さてここから本峰に向けて岩の部分になるだろうと、心して上がってゆく。踏み跡は途中まであり、消えた所から左に行くと岩壁があるのみ。右に行くとチムニーがあり、そこが這い上がれそうなので入って行って見る。凝灰角礫岩の風化により、ホールドは適当にありなんとか這い上がる。這い上がったコルから見る赤岩と烏帽子岩は見事であった。ふと右側(東)の岩壁を見ると赤ペンキで矢印がされていた。昔にルートがあったという事なのか。普通ならマーキングくらいで良いであろうから、ペンキで示すほどとなると・・・。だがしかし、この先のルートは不明瞭で、後にも先にも矢印はここにしかなかった。コルから滑りやすい岩を木に掴まりながら下り、左側(西)側の稜線を目指して適当に上がってゆく。ここも堆積した枯葉の下は濡れた岩で、ズリズリしながら通過であった。尾根に上がると、なんとなく踏み跡はある。やはり人は入っている証拠だろう。15mほど北に進むと、北に張り出した岩があり、そこからの浅間側の展望はすばらしい。ここから7mほど進むと山頂直下になる。岩壁が立ちはだかり、数年前の私なら、即座に退却する状況であった。今日はザイル携行でしっかりヘルメットも被っている。上に植生があることは判っているので、下りに対して怖いものは無かった。7:41壁に取り付く。2mほど垂直に上がると、今度は右(南)に1mほどずれる。すると後は危なげなく、妙義らしいグリップの良い岩が続き、その先に最高点があった7:45。

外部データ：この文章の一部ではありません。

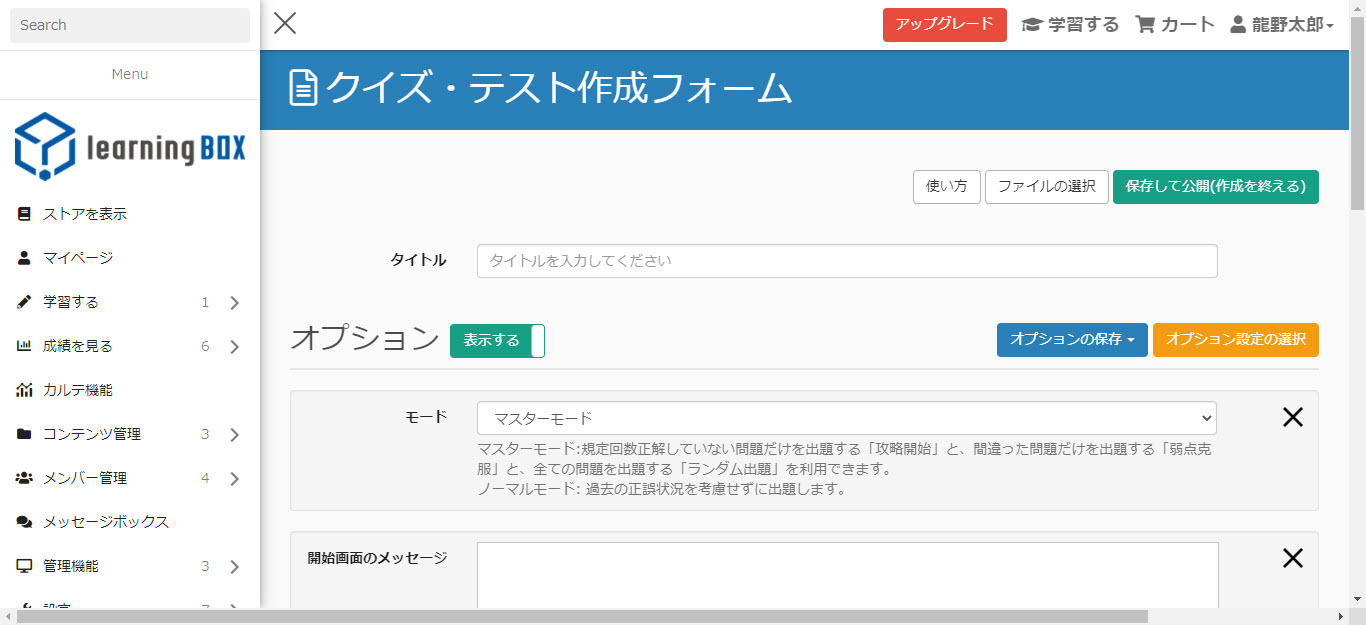
Task: Remove the モード option with X
Action: click(1292, 418)
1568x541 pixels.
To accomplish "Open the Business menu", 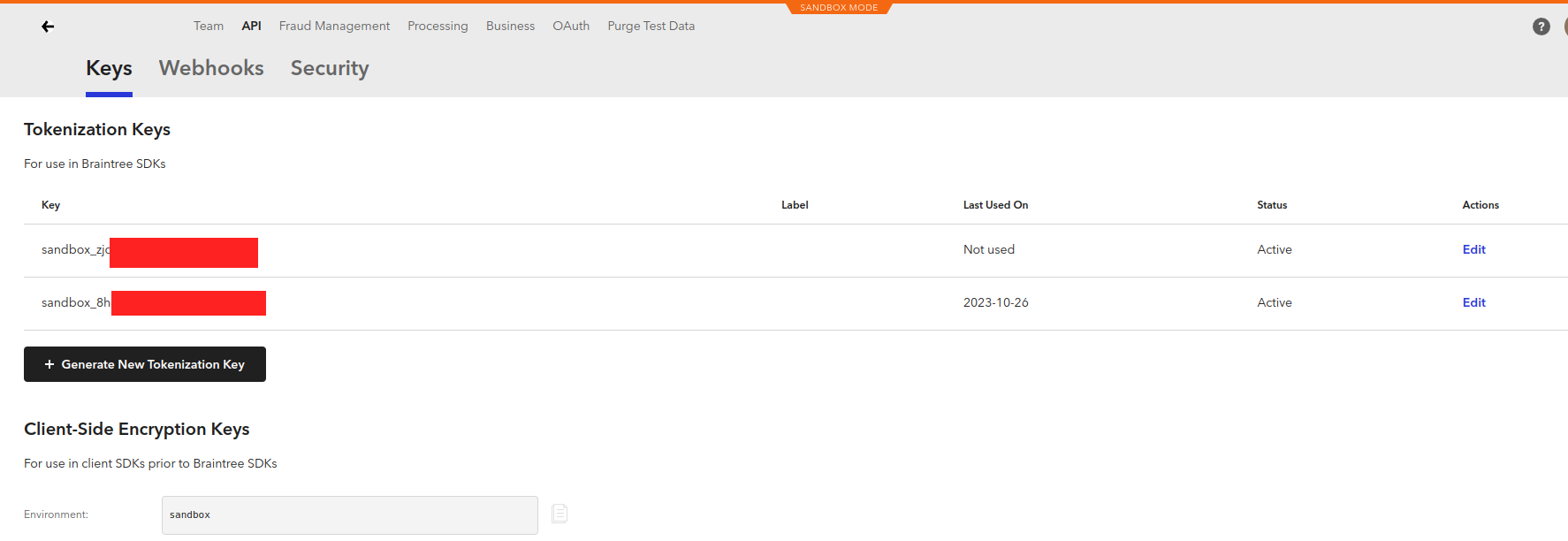I will tap(510, 26).
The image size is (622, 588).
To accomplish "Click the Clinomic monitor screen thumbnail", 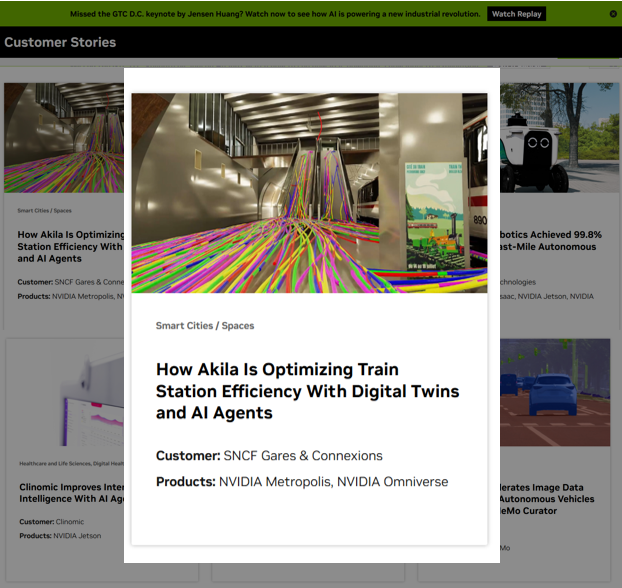I will (x=65, y=395).
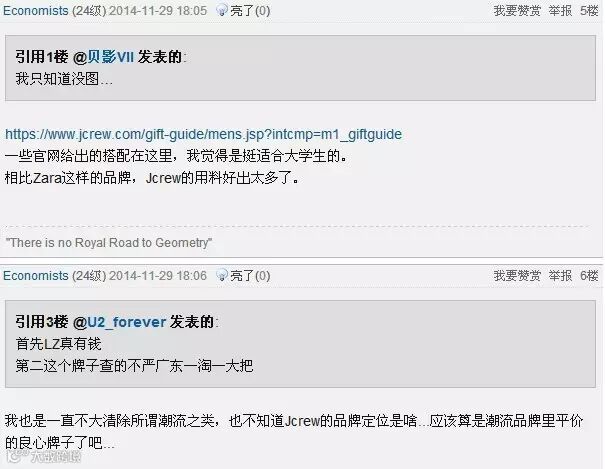Click the 6楼 floor number label

click(x=589, y=275)
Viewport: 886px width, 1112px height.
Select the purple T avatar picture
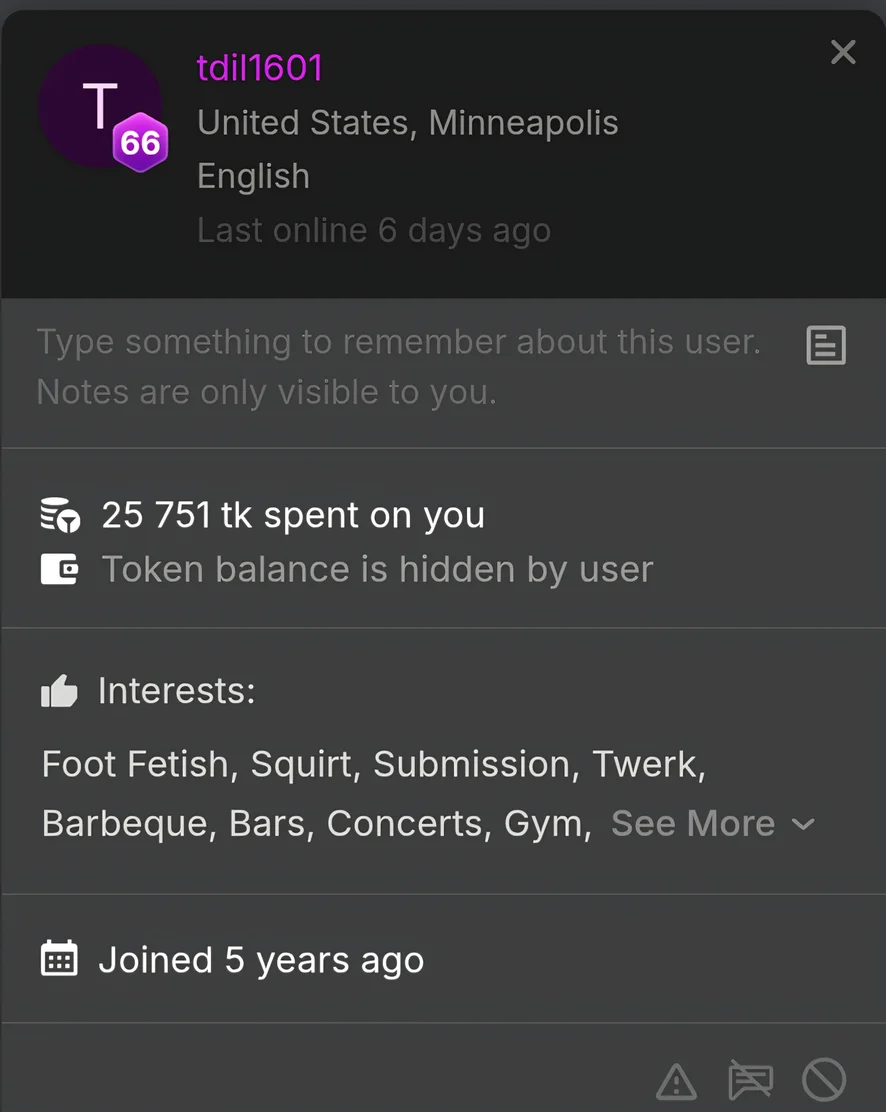tap(100, 106)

最高点には、クリップバンドが木にかけられていた。新緑が邪魔をしてあまり展望が良くないのだが、少し北側にずれると丁須の頭が良く見えた。南に進めば赤岩と烏帽子岩が緑の矛先を天に突き上げている。トランシーバーで儀式に入るが、間髪入れずに声がかかった。関東一円に届いているようであった。あとは下り。リョウブの木の基部にザイルを通して下に投げる。そして肩がらみのアップザイレンで下る。下に降り、ザイルを引くが動かない。岩がせり出しているために抵抗になっているようであった。再び登り上げ、もう少し下のツツジの基部に再度通して下ってみた。再び引くがビクともしない。三度登り上げ、今度はザイルのラインを岩の滑らかそうな所に通し、肩がらみは止めて、サポート的に使うようにした。すると今度はすんなり引くことが出来た。こういう場合はどうすればいいのだろうか。シュリンゲを使ったからとて同じであろう。岩屋の方はこの文章をせせら笑って読むのであろうが、私はこんなレベルであり、実際動作しながら自分でも笑ってしまった。危険地帯の標高差は6m〜7m。ほんのわずかなのだが、登頂に際しネックになる部分である。

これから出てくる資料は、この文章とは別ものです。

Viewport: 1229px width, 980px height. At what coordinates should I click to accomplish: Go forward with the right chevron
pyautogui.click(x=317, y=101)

さて下りルートだが、同じ道はつまらないので、直下の谷を下りる事にした。ザイルがあるので、少々の急峻はカバーできるとふんだ。谷に沿って下ってゆくのだが、これが非常に歩きやすい。危険箇所は一つも無く。気がついたら黄色いペンキが塗られた登山道に合流した8:53。往路はここを上手く見出して上がれば良かったようだが、もう踏んで来たから良しとする。場所が明確に示せないのだが、視界に黄色いペンキが3箇所同時に見える場所である。一番奥は「○と→」が書かれている。往路はここを気にして右の谷に入れば良い訳である。ただ、谷の中には枝谷のような小さい谷もあるので、しっかり読図をしながら進まないとあさっての方向に行ってしまう可能性はある。
9:01第二不動滝通過、9:28登山口到着。無事、難関と思っていた西大星を踏め大満足である。駐車場で着替えをしていたら、15名ほどのパーティーが鍵沢登山道を登って行った。